Exercise brief
Images excluded, repeat each entry below exactly.

Collected data:
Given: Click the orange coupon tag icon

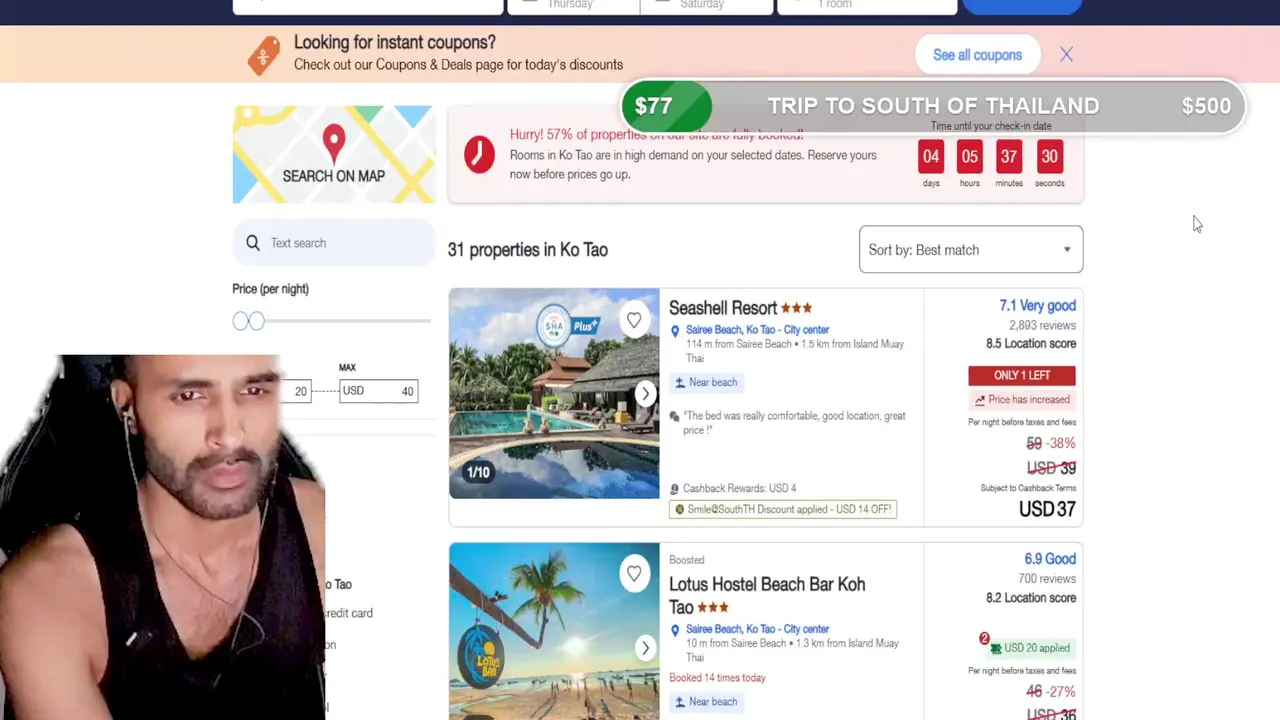Looking at the screenshot, I should 264,55.
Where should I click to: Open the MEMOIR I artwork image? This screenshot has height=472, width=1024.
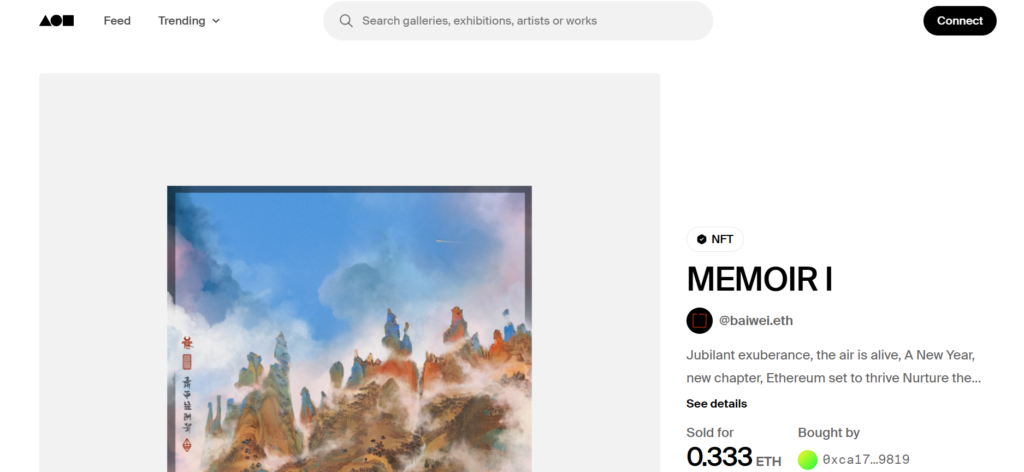click(349, 329)
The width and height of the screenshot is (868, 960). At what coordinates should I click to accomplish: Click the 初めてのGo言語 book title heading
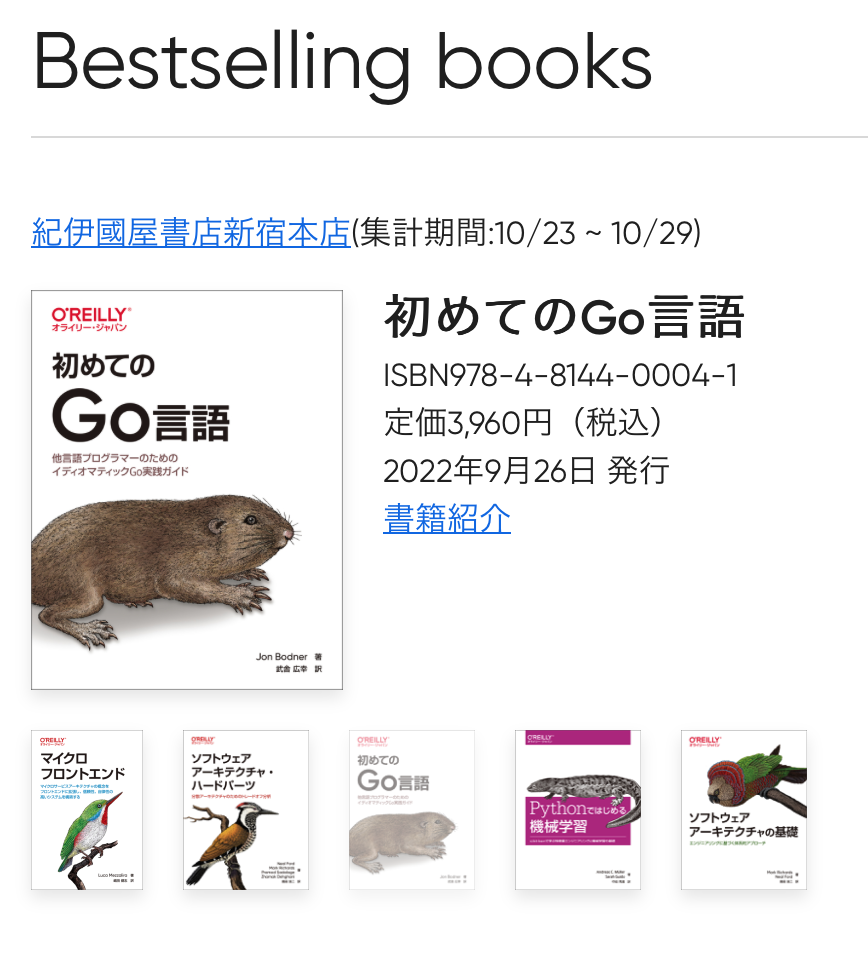(x=564, y=317)
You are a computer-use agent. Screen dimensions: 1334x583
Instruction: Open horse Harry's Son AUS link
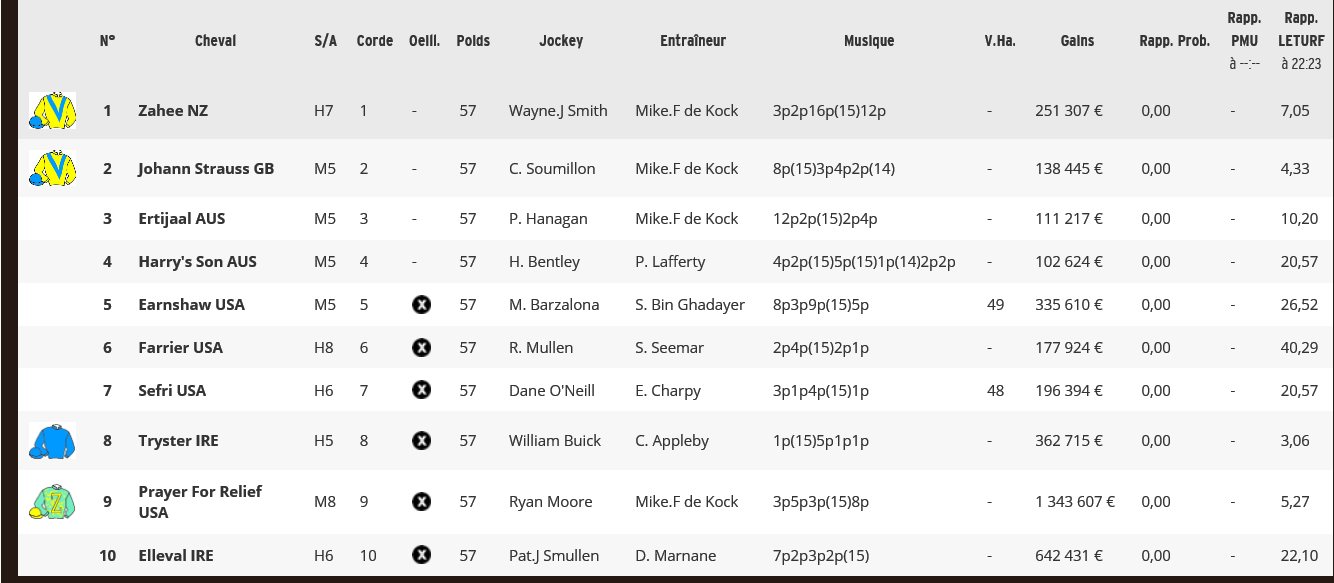[198, 262]
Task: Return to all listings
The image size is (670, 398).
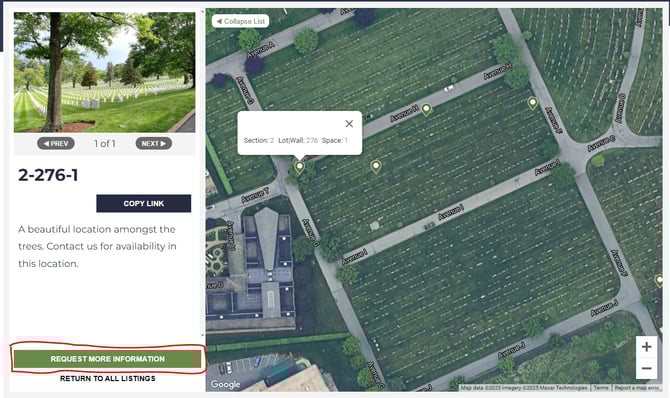Action: pos(108,378)
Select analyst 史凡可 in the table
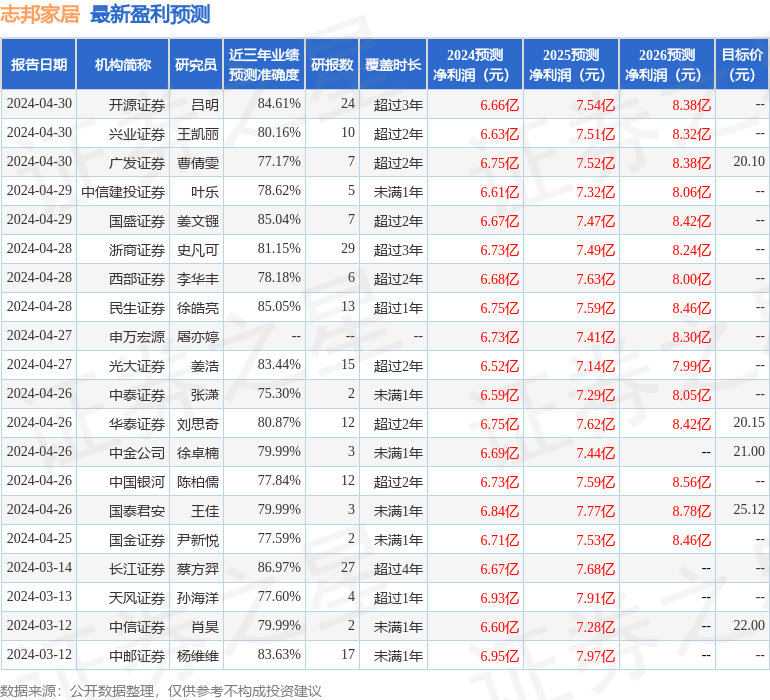Viewport: 770px width, 700px height. (x=198, y=249)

Result for this exercise
Given: Click the orange coupon tag icon

Looking at the screenshot, I should 264,55.
Where should I click to: Open the MEMOIR I artwork image? This screenshot has height=472, width=1024.
click(349, 329)
The width and height of the screenshot is (868, 960). At what coordinates should I click to accomplish: Click the 初めてのGo言語 book title heading
(x=564, y=317)
You are a computer-use agent. Screen dimensions: 1334x583
Instruction: Open horse Harry's Son AUS link
[198, 262]
Task: Return to all listings
The image size is (670, 398).
Action: pos(108,378)
Select analyst 史凡可 in the table
Viewport: 770px width, 700px height. (x=198, y=249)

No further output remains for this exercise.